(begin)

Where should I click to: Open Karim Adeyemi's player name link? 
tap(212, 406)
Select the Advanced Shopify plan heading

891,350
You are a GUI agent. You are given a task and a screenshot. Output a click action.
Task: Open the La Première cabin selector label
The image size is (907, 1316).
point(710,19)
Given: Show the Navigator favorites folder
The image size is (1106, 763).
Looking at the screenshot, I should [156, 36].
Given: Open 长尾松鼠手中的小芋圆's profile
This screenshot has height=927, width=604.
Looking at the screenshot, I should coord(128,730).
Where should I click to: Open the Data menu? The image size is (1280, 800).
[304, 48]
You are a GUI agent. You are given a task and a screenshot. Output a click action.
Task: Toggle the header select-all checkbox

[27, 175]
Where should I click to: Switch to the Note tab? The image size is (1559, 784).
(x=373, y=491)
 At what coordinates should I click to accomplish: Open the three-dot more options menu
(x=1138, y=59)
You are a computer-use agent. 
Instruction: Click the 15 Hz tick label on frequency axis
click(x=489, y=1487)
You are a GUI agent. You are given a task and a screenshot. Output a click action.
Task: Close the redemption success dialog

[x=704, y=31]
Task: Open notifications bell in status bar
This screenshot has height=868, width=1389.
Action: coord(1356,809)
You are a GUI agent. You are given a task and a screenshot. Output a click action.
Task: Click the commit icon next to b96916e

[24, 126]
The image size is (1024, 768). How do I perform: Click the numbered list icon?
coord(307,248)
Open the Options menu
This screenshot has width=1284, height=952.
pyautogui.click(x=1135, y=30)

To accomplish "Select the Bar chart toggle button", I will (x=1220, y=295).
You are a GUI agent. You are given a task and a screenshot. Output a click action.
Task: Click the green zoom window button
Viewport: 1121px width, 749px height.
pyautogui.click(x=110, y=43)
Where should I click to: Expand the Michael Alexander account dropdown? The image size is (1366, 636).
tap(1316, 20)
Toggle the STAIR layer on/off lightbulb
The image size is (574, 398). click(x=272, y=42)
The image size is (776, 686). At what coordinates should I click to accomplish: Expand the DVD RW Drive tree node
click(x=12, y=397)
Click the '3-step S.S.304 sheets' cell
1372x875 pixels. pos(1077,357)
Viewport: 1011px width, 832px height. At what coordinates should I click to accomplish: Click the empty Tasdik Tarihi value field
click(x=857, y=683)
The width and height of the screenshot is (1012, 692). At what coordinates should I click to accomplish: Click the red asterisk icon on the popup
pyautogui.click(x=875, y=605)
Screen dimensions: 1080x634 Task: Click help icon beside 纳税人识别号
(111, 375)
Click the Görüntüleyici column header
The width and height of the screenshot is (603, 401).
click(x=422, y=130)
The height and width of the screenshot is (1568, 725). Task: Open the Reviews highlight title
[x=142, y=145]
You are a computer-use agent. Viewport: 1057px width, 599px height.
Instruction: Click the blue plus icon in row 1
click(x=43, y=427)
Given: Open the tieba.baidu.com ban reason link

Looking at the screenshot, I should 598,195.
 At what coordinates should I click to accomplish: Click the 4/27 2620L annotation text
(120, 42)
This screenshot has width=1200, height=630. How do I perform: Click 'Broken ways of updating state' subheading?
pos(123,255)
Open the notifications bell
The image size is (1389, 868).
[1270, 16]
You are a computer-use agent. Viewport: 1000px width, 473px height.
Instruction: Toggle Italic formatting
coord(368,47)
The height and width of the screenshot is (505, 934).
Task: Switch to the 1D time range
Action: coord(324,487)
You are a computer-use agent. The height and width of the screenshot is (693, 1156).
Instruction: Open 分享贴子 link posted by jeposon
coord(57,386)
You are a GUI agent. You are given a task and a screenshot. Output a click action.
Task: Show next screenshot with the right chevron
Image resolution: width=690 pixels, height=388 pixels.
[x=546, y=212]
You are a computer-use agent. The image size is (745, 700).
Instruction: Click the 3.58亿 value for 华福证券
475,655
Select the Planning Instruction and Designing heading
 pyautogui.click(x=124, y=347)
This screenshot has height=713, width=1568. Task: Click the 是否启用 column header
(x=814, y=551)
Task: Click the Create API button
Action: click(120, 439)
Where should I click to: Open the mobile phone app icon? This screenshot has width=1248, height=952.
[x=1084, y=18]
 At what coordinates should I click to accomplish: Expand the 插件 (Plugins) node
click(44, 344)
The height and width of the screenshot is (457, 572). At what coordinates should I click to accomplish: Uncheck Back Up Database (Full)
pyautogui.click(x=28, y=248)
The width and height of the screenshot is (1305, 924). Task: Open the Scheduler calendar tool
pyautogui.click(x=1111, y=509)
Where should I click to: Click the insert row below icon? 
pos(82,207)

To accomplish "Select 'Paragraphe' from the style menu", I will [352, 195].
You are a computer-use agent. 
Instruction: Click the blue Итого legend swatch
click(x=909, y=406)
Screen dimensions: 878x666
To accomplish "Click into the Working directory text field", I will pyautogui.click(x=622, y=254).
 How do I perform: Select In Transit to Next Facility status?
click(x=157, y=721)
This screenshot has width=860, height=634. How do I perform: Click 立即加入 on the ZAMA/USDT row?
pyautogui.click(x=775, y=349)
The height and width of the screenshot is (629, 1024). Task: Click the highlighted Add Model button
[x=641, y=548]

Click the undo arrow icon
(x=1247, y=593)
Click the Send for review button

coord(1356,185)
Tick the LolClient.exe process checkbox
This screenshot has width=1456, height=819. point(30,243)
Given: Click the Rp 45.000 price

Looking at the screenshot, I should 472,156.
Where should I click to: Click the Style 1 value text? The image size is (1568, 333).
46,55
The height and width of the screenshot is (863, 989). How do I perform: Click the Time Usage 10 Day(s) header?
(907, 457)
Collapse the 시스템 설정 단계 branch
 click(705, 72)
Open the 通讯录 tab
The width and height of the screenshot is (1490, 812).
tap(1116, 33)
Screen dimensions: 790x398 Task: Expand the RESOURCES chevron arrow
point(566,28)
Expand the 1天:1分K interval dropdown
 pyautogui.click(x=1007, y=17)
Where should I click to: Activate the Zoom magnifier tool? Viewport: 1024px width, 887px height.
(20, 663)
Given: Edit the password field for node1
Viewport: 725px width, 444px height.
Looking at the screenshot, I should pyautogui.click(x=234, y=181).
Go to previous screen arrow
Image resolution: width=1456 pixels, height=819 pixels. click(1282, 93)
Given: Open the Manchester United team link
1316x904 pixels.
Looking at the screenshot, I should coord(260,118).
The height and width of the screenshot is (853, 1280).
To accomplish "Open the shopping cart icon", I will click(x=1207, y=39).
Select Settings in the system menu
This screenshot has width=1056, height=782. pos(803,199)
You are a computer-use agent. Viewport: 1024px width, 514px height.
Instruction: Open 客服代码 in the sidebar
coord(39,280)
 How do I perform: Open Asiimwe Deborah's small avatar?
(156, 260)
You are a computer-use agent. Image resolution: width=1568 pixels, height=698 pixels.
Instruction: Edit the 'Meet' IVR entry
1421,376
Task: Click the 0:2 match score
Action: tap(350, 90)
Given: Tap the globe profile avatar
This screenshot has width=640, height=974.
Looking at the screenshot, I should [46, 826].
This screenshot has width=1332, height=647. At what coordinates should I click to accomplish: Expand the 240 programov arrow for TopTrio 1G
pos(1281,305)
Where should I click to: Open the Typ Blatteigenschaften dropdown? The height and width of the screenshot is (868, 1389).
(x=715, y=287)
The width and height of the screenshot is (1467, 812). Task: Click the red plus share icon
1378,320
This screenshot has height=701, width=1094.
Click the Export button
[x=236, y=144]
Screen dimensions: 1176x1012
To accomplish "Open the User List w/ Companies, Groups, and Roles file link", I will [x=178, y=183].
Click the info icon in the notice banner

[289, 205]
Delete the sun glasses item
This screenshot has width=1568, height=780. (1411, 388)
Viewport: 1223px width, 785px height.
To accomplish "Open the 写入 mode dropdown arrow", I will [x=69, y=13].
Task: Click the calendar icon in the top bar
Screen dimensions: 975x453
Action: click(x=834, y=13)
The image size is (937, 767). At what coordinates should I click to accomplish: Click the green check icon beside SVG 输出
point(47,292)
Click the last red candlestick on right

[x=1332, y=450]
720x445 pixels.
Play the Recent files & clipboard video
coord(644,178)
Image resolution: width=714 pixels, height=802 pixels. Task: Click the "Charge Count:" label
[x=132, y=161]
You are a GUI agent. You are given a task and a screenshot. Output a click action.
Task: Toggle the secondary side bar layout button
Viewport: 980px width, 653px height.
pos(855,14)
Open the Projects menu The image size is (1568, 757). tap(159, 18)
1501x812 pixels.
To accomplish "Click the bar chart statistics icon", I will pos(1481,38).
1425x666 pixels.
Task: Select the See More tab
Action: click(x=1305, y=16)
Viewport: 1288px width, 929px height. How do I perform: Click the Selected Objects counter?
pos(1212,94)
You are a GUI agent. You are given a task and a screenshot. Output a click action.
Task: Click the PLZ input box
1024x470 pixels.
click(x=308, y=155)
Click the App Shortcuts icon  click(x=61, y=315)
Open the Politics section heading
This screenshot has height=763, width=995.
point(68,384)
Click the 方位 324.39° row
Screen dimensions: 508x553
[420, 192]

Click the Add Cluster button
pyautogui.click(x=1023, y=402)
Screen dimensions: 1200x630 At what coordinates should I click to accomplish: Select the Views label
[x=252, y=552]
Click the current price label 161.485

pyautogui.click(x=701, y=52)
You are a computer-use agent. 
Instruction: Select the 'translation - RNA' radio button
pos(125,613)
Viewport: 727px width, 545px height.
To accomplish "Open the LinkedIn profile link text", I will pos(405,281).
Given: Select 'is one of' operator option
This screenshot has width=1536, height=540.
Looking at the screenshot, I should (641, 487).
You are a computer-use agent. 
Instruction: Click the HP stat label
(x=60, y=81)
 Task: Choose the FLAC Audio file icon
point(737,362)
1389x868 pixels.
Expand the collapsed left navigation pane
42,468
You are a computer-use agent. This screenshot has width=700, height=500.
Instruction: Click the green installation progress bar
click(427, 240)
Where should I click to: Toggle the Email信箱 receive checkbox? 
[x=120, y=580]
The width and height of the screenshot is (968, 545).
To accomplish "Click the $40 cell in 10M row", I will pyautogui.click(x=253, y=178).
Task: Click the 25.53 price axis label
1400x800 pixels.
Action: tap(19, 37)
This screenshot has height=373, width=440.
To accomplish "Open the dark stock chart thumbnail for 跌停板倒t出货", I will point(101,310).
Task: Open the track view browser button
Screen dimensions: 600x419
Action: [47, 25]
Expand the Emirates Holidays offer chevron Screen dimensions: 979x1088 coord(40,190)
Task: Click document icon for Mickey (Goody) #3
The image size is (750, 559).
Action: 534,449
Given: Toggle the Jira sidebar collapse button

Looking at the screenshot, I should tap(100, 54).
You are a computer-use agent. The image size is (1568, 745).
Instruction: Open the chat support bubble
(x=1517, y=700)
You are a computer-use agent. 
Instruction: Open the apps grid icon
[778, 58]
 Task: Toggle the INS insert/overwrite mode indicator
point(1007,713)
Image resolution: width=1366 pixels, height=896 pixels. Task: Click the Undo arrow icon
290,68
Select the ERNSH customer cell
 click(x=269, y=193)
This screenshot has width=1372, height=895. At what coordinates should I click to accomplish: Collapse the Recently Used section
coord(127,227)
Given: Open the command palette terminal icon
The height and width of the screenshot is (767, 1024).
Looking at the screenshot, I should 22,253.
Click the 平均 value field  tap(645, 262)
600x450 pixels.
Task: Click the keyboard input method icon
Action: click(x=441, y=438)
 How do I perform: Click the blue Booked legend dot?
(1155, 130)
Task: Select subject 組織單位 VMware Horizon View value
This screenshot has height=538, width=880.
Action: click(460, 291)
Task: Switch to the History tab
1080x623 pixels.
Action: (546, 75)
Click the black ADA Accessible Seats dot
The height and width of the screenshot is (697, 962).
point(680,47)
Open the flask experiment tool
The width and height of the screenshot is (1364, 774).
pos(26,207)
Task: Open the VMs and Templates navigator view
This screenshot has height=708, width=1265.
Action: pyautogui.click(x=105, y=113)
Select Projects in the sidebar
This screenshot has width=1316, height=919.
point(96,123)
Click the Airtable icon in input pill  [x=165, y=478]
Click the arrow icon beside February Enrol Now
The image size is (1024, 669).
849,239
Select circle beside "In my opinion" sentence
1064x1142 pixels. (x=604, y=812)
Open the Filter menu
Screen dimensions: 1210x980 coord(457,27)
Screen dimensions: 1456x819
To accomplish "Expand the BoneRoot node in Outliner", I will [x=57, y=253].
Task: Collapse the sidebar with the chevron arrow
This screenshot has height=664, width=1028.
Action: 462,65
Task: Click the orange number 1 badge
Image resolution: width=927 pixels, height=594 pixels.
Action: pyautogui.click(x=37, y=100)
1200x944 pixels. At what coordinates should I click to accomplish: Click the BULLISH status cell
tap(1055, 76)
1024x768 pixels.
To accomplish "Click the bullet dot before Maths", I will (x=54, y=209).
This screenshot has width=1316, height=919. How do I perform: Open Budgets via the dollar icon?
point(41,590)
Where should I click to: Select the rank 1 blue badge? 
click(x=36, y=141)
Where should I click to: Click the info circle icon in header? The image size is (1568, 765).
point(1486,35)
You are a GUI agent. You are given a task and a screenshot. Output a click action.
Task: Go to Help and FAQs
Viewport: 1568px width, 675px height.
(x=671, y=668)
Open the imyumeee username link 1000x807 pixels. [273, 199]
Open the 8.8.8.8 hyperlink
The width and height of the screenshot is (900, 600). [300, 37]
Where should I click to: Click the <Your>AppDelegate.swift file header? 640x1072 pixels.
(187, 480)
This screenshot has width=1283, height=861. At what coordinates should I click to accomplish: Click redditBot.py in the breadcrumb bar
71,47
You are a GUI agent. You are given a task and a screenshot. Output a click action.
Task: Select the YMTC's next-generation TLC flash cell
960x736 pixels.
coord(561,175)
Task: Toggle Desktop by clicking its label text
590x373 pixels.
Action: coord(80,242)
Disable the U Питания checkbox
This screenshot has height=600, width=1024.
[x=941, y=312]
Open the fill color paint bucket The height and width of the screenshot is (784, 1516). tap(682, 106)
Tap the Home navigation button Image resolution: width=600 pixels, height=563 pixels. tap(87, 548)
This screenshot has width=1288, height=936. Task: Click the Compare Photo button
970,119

(end)

> _EXERCISE AIM_: Set down, without alteration, the lines of the material starting at the line containing "You are a computer-use agent. Viewport: 1000px" and ending at the line containing "will [352, 195].", with both of those lines included.

> _SOLUTION TO THIS EXERCISE_:
You are a computer-use agent. Viewport: 1000px width, 473px height.
Instruction: Toggle Italic formatting
coord(368,47)
The height and width of the screenshot is (505, 934).
Task: Switch to the 1D time range
Action: coord(324,487)
You are a computer-use agent. The height and width of the screenshot is (693, 1156).
Instruction: Open 分享贴子 link posted by jeposon
coord(57,386)
You are a GUI agent. You are given a task and a screenshot. Output a click action.
Task: Show next screenshot with the right chevron
Image resolution: width=690 pixels, height=388 pixels.
[x=546, y=212]
You are a computer-use agent. The image size is (745, 700).
Instruction: Click the 3.58亿 value for 华福证券
475,655
Select the Planning Instruction and Designing heading
 pyautogui.click(x=124, y=347)
This screenshot has height=713, width=1568. Task: Click the 是否启用 column header
(x=814, y=551)
Task: Click the Create API button
Action: click(120, 439)
Where should I click to: Open the mobile phone app icon? This screenshot has width=1248, height=952.
[x=1084, y=18]
 At what coordinates should I click to accomplish: Expand the 插件 (Plugins) node
click(44, 344)
The height and width of the screenshot is (457, 572). At what coordinates should I click to accomplish: Uncheck Back Up Database (Full)
pyautogui.click(x=28, y=248)
The width and height of the screenshot is (1305, 924). Task: Open the Scheduler calendar tool
pyautogui.click(x=1111, y=509)
Where should I click to: Click the insert row below icon? 
pos(82,207)

To accomplish "Select 'Paragraphe' from the style menu", I will [352, 195].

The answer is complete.